U-24日本代表は初戦の南アフリカに勝てるか。じつは高勝率のアフリカ勢との対戦 (2ページ目)

  • 小宮良之●文 text by Komiya Yoshiyuki
  • 岸本勉●写真 photo by Kishimoto Tsutomu

 アフリカの選手たちは戦術的な練度の低さに課題があるのだろう。例えば、組織に対する意識が希薄で好き勝手にプレーしてしまい、流れを修正することができない。ヨーロッパのクラブでは他の選手にカバーされて目立たないが、彼らだけになるとゲームマネジメントの拙さが出るのだ。

「日本人が勝利するには、数的有利を作ること」

 2010年の南アフリカワールドカップ、日本の選手たちはそう割り切って、サミュエル・エトーを擁するカメルーン戦に挑んでいる。身体能力の高い相手を封じるため、FWまで自陣に戻ってプレスバック。攻められる時間は長かったが、相手にスピードを使わせず、攻め疲れしたところ、カウンターで右サイドからの松井大輔のクロスを本田圭佑が沈めた。辛抱強く戦い、組織力で上回った。

「メンタル面の準備として、まずはネガティブなことは考えないように」

 カメルーン戦に向けて、長友佑都が語っていた言葉は啓示的である。

「(ワールドカップ前の強化試合)ガーナ戦は印象的で。自分のハンドでPKを与えてしまい、今までなら弱気の虫が出てきて、"やばい俺のミスだ"と最後まで引きずっていたんでしょうけど、ボールをセンターサークルに戻す時には、もう気持ちは切り替わっていました。それで、アグレッシブに楽しんでプレーできて。エトーのような世界一の選手と対戦できると思い浮かべると、心の底から湧き上がる興奮を感じるんですよ。人生の中でこれほどのチャンスはないし、やるからには楽しまないともったいない」

 恐れずに挑めるか。怯まず、あきらめず、楽しんで戦えたら、活路は開ける。心理戦で勝つことが肝要だ。
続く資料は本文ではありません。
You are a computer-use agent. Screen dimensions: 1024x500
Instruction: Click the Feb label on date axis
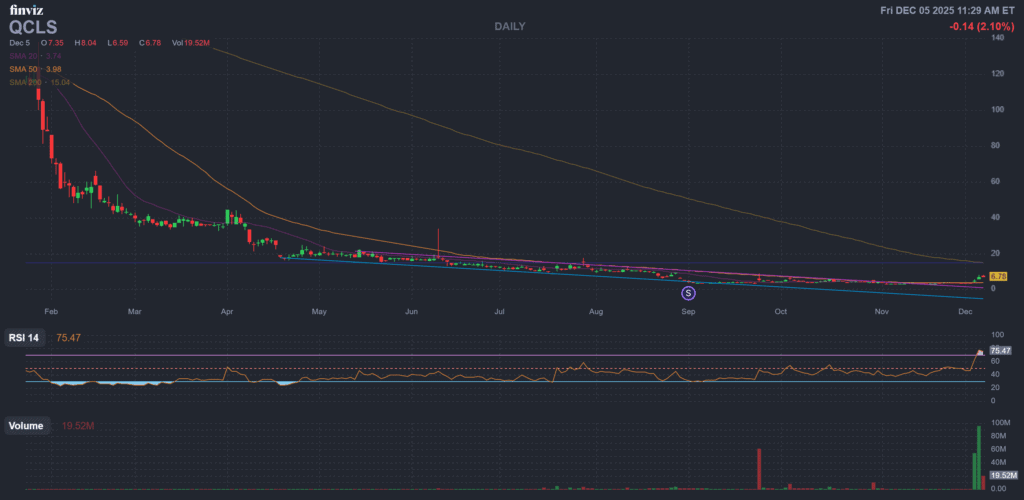tap(51, 312)
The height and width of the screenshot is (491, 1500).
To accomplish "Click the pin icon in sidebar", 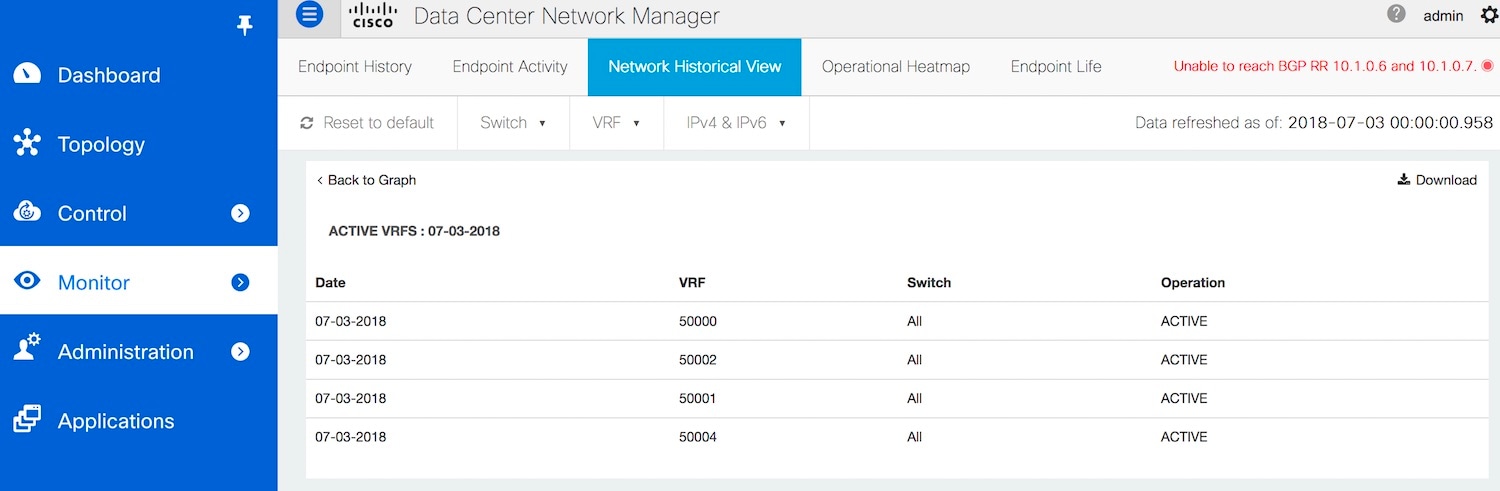I will (245, 26).
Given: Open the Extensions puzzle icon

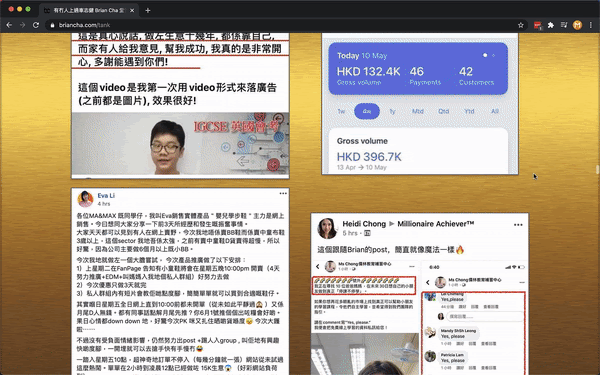Looking at the screenshot, I should [x=551, y=25].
 アフリカの選手は、メンタルコントロールが不得手だと言われる。闘志は感じさせても、リードが広がると試合を投げてしまうところが多々ある。すぐに心が折れ、「最後まで戦い抜く」という粘り強さがない。誤解を恐れずに言えば、アフリカの選手は無垢すぎるのだ。
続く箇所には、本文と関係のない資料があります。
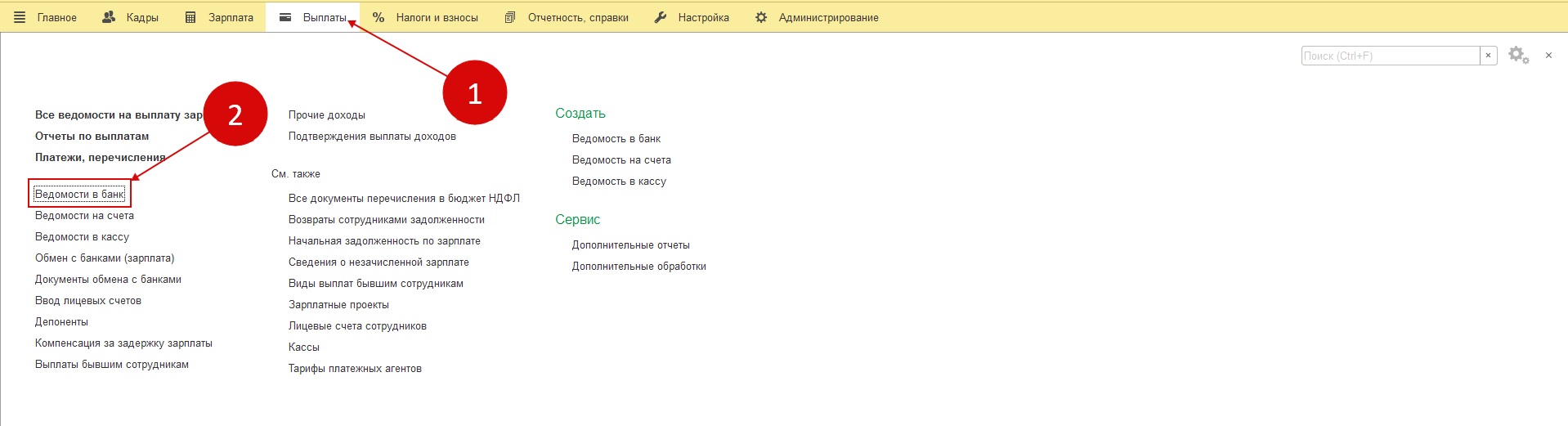The height and width of the screenshot is (426, 1568).
Task: Open Отчеты по выплатам
Action: point(92,137)
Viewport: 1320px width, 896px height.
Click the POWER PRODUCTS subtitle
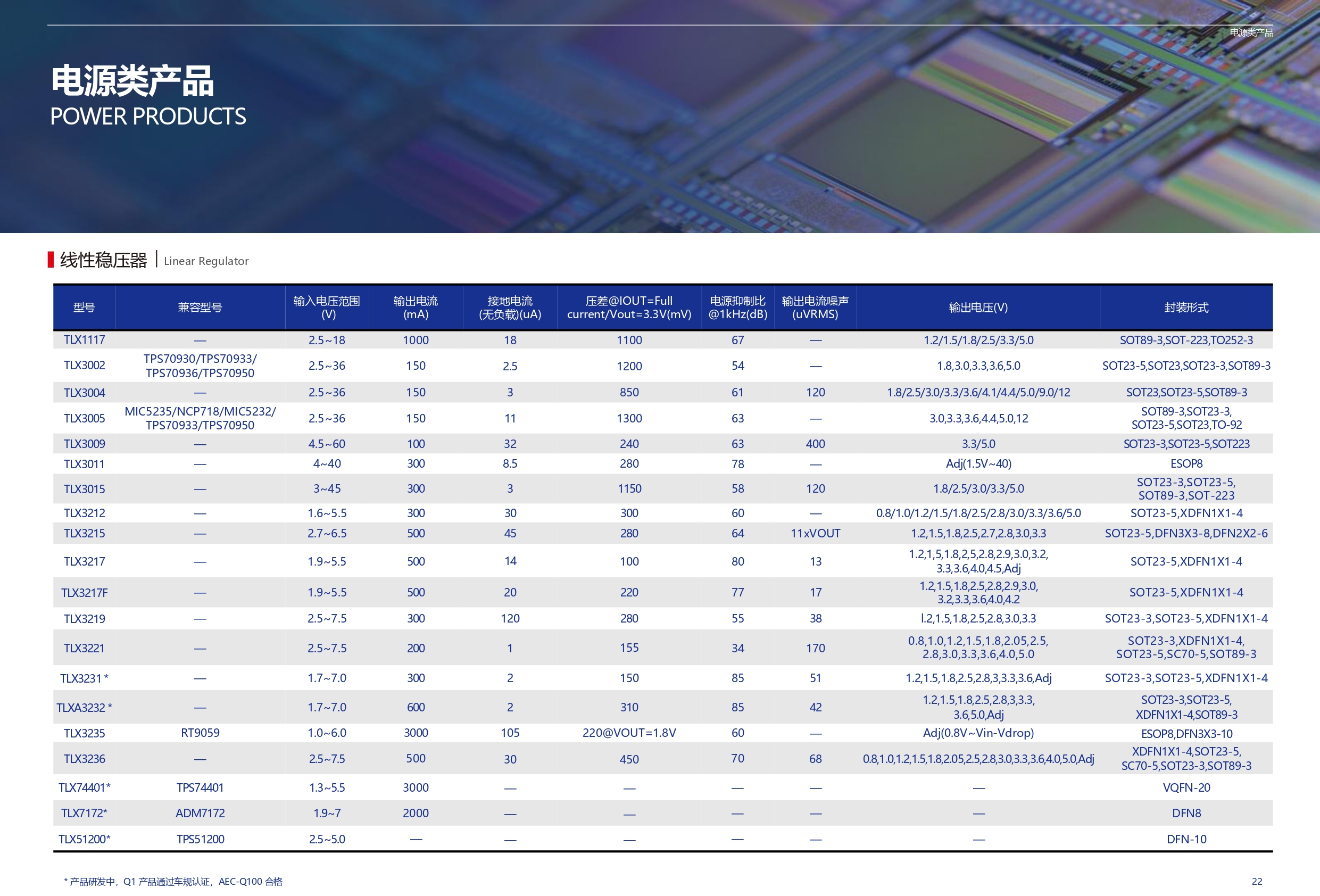(x=148, y=117)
 冒頭にエムボマとオルンガを例に出したが、2人はJリーグで大暴れしたものの、欧州では特筆するような記録を残せていない。その身体能力は規格外だが、戦術的な対応を受けると、長所を封じられてしまう。例えばオルンガはスペイン2部時代、ハットトリックでデビューしたにもかかわらず、プレーを研究されたことによって、得点はそれのみでシーズンを終えているのだ。